Appearing in court just after 2:15 p.m. on Sept. 13, after being led through the halls of 100 Centre St. in handcuffs, Ulrich was ordered to give up his passport and inform Bragg’s office of any travel plans lasting more than three days. He pleaded not guilty on all counts while appearing stern-faced as his attorney, Sam Braverman, placed a reassuring hand on his shoulder.

The present defendants were released on their own recognizance.

Ulrich stepped down from his post in the Buildings Department last fall when prosecutors seized his cell phone in relation to the DA’s investigation into his alleged wrongdoing. Previously, he had served as a senior advisor to Adams.

Eric Ulrich, former Buildings commissioner, appeared in court on Wednesday.
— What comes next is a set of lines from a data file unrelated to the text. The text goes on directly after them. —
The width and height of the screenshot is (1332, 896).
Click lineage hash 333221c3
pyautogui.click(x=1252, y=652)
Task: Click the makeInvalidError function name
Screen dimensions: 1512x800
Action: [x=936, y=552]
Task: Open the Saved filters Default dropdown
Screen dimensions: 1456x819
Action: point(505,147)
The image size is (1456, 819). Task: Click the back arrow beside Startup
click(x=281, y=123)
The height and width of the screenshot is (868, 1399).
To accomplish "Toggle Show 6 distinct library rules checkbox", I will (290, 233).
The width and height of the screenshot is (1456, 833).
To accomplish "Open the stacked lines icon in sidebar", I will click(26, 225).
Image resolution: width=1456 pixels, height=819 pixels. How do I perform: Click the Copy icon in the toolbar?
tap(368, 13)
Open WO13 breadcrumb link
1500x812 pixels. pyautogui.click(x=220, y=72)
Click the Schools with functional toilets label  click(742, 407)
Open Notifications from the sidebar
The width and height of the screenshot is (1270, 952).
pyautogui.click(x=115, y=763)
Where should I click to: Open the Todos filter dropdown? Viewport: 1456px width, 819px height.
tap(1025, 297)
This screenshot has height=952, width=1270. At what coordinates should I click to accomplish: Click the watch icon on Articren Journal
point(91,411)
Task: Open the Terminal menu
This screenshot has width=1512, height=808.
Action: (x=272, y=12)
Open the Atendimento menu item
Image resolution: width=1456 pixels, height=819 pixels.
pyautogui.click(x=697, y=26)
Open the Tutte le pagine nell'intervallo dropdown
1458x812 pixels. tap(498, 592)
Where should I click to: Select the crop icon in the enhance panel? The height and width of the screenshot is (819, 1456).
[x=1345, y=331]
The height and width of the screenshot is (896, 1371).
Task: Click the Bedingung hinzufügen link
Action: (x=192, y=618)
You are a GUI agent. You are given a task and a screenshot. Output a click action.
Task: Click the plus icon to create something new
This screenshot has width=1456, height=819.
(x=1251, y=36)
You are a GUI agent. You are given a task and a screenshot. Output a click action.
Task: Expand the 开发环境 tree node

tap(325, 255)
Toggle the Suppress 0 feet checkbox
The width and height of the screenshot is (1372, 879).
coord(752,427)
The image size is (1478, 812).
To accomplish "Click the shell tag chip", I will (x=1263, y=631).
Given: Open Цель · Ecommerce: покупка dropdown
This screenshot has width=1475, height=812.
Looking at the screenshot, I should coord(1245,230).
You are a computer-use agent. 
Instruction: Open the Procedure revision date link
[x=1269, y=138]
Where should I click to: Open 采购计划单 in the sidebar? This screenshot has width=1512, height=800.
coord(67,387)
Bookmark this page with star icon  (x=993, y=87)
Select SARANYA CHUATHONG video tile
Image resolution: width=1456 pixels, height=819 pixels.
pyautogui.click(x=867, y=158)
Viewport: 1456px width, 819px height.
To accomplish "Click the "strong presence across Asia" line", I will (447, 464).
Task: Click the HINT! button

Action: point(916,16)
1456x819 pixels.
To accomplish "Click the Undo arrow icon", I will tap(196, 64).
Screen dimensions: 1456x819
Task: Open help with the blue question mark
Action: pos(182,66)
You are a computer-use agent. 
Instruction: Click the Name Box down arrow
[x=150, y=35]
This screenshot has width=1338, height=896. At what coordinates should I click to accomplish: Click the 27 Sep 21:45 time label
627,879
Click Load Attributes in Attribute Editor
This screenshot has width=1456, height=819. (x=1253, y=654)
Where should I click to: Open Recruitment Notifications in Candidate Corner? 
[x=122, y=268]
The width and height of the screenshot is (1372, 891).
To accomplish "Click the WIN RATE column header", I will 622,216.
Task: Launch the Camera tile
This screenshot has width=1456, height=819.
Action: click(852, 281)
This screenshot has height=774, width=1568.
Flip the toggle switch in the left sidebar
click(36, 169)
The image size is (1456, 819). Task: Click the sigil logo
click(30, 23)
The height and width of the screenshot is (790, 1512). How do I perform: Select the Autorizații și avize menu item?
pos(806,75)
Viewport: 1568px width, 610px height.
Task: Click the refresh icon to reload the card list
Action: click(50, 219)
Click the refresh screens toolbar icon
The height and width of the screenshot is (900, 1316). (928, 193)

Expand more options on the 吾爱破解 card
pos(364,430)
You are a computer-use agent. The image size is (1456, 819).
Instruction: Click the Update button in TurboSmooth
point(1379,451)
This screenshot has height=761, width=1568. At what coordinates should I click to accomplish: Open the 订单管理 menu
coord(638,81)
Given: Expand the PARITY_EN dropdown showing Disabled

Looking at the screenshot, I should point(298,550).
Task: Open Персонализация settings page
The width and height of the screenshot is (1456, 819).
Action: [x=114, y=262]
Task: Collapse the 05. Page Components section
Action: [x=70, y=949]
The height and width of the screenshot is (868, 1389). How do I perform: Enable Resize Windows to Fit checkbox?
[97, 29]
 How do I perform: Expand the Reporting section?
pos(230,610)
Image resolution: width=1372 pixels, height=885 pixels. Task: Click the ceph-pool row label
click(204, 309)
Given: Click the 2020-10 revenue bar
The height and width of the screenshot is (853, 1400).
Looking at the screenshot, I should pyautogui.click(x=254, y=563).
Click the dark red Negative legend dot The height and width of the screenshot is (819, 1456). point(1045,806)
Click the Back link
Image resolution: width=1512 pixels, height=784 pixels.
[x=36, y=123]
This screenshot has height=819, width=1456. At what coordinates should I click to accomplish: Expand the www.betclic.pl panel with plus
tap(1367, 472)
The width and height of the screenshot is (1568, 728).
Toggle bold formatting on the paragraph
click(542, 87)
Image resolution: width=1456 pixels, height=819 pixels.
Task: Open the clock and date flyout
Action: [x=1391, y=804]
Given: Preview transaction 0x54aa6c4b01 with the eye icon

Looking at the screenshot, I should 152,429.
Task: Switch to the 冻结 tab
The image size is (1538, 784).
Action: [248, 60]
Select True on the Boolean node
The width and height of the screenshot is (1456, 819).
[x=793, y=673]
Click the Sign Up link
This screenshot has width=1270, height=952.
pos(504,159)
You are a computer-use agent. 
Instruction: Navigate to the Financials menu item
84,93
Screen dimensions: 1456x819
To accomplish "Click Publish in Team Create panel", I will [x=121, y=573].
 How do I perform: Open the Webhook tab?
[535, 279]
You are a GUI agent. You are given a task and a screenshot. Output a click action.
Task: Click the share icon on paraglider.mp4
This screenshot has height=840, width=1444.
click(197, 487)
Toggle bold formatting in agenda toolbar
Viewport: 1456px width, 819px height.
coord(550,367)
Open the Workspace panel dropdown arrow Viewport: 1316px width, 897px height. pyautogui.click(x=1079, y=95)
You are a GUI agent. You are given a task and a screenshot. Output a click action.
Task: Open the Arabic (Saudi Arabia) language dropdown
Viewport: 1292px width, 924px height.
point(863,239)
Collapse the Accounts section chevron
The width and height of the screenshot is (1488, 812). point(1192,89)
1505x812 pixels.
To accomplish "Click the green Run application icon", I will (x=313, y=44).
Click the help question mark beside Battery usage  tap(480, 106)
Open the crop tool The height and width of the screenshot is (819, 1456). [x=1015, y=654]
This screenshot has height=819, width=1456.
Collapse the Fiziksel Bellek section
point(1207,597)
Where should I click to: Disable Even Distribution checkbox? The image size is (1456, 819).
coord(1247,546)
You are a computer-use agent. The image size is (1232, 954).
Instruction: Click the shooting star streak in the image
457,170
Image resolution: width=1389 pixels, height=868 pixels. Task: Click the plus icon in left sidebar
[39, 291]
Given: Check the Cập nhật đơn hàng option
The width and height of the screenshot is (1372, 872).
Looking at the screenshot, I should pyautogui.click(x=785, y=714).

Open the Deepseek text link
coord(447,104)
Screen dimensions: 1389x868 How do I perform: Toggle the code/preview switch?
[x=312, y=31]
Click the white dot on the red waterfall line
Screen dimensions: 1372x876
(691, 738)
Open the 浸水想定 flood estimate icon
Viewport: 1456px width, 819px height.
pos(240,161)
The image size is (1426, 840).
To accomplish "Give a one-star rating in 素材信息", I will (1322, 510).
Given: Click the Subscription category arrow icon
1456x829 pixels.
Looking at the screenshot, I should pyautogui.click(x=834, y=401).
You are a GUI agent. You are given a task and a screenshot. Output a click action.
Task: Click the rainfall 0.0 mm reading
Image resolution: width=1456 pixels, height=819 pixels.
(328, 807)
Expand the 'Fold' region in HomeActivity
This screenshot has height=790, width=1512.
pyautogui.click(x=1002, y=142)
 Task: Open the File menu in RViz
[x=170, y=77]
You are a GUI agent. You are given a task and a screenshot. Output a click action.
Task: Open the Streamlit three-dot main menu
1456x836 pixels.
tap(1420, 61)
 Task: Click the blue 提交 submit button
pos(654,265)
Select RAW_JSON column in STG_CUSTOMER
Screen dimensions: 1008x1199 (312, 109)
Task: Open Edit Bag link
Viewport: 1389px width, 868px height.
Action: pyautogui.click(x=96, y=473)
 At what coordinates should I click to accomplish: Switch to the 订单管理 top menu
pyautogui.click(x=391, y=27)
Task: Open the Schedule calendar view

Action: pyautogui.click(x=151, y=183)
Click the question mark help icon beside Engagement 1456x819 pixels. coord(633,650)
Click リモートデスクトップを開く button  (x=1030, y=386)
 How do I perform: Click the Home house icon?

Photo by Dean Moses

Kazimir Vilenchik replaced Ulrich as DOB boss in an acting capacity; Jimmy Oddo took over as his permanent successor in April.

Ulrich has mostly stayed out of the public eye since leaving the Adams administration. In January, he took to Twitter, now known as X, to announce that he’s become a licensed insurance broker with Ocean Blue Insurance Agency in the Rockaways, selling everything from property to auto insurance policies.

Ulrich’s attorney released a statement via X,  which slammed the DA’s office for getting “what they want from the grand jury, a long list of charges against Mr. Ulrich.”

Braverman went on to note that the grand jury does not allow the defendant to cross-examine witnesses, and only the DA’s evidence is showcased. 

Eric Ulrich, former Buildings commissioner, appeared in court on Wednesday.Photo by Dean Moses

“The only evidence brought forth before it is the evidence of the district attorney choosing. They are not even required to put in evidence that would show that Mr. Ulrich was not guilty, or guilty of only lesser offenses. … When thousands of phone calls and documents are cherry picked and cut into small bits, and then viewed with eyes biased towards guilt, anyone can be made to look bad,” part of Braverman’s statement read. 

He also stressed that Ulrich maintained his innocence throughout the whole proceeding and “looks forward to his day in court where only the evidence matters, not charging documents or press releases.”